Explore Your Public Lands!
Beyond the bright lights of the Strip, the Southern Nevada District Office manages more than three million acres of the Mojave Desert in Clark and Nye counties. The scenery varies from dramatically colorful geologic landforms and largely unspoiled panoramic vistas of Red Rock Canyon National Conservation Area to remote and rugged wild landscapes of the Gold Butte Back Country Byway. Recreation opportunities abound and viewing sites for desert plants and animals are easily accessible.
Whether you are a visitor of Las Vegas or resident of southern Nevada, we encourage you to enjoy your public lands.
Primary recreation activities to be found in the Southern Nevada District include driving for pleasure on our Back Country Byways and other designated roads and trails, camping, rock climbing, wildlife viewing, hunting, mountain biking, horseback riding, competitive and organized OHV events, cultural tourism, target shooting, and rock hounding. Hundreds of miles of multiple use trails are available to explore as well as 15 wilderness areas and 22 Areas of Critical Environmental Concern totaling over one million acres.
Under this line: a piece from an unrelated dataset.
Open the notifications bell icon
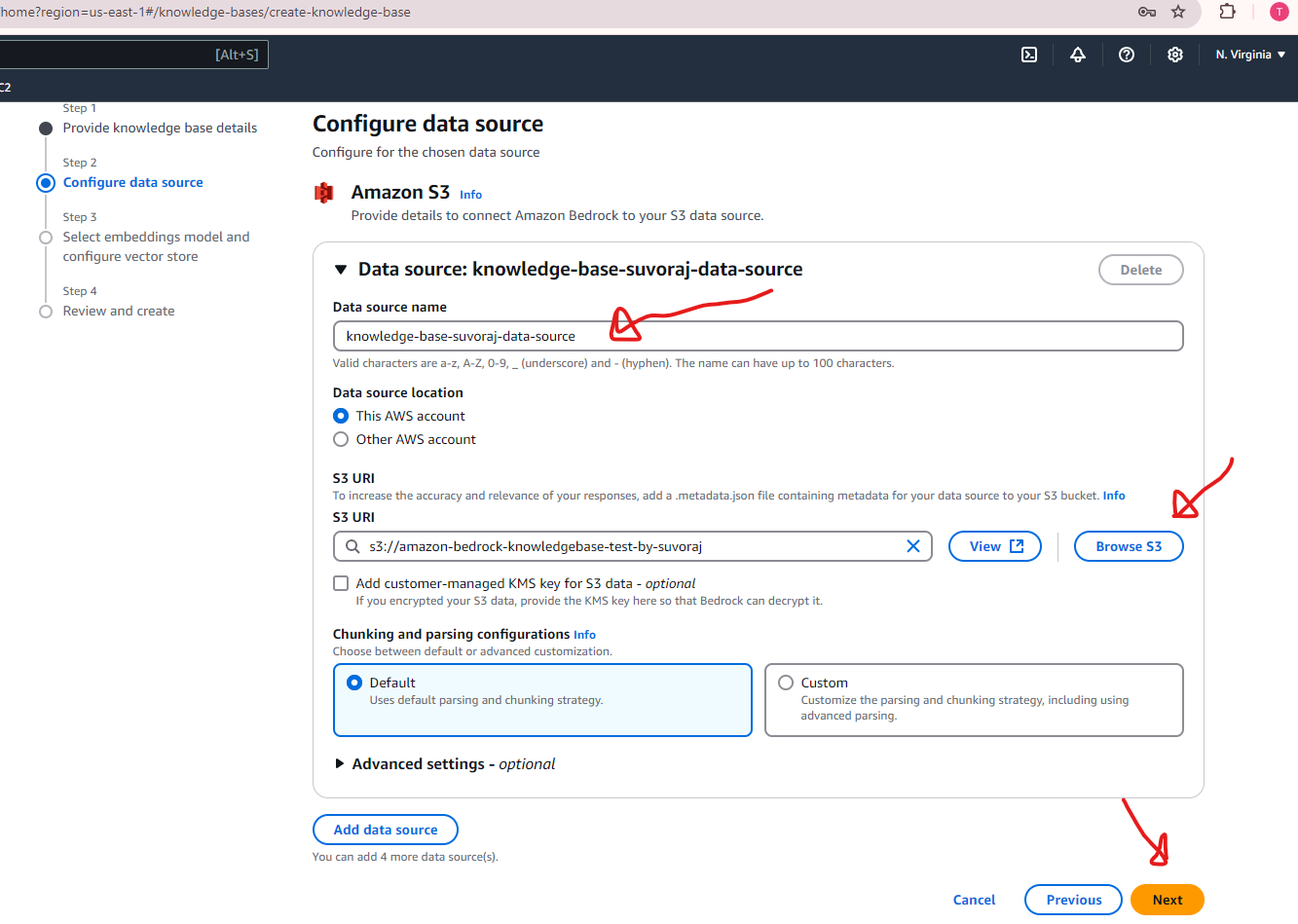This screenshot has width=1298, height=924. click(1078, 55)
Explore the links to the right to learn more about recreation opportunities, get maps and to find out about use restrictions in place to preserve the unique character of these public lands.
How do I get there?
People heading out to recreate on public lands need to be aware that vehicles (cars, OHVs and bicycles) are restricted to designated roads within most Areas of Critical Environmental Concern (ACECs) and all National Conservation Areas (NCAs), and existing roads, trails and dry washes outside of ACECs and NCAs. Nellis Dunes Special Recreation Management Area, the unvegetated portions of Big Dune Special Recreation Management Area, and dry lakebeds are open to OHV free play. Wilderness areas are closed to all mechanized and motorized travel. (Click here to download maps.)
People heading out to recreate on public lands in the areas of Coyote Springs, Eldorado Valley, Gold Butte, Mormon Mesa, Piute Valley, Rainbow Gardens/Sunrise Mountain, and the Virgin River will find signs designating approximately 1,800 miles of roads as open to vehicle use and may come across work crews restoring lands to good condition.
BLM is undertaking signing and restoration to protect cultural resources, improve habitat, reduce mortality of desert tortoises and other rare species, and provide access to public lands. BLM is asking the public to drive vehicles and bicycles only on routes marked as designated open in these areas.
Enjoy the beautiful expanses of southern Nevada and please remember to stay on established roads and trails, “leave no trace,” and “pack out, what you pack in.” Also, be prepared for wide temperature changes, and be alert for fire/fuels conditions and seasonal restrictions.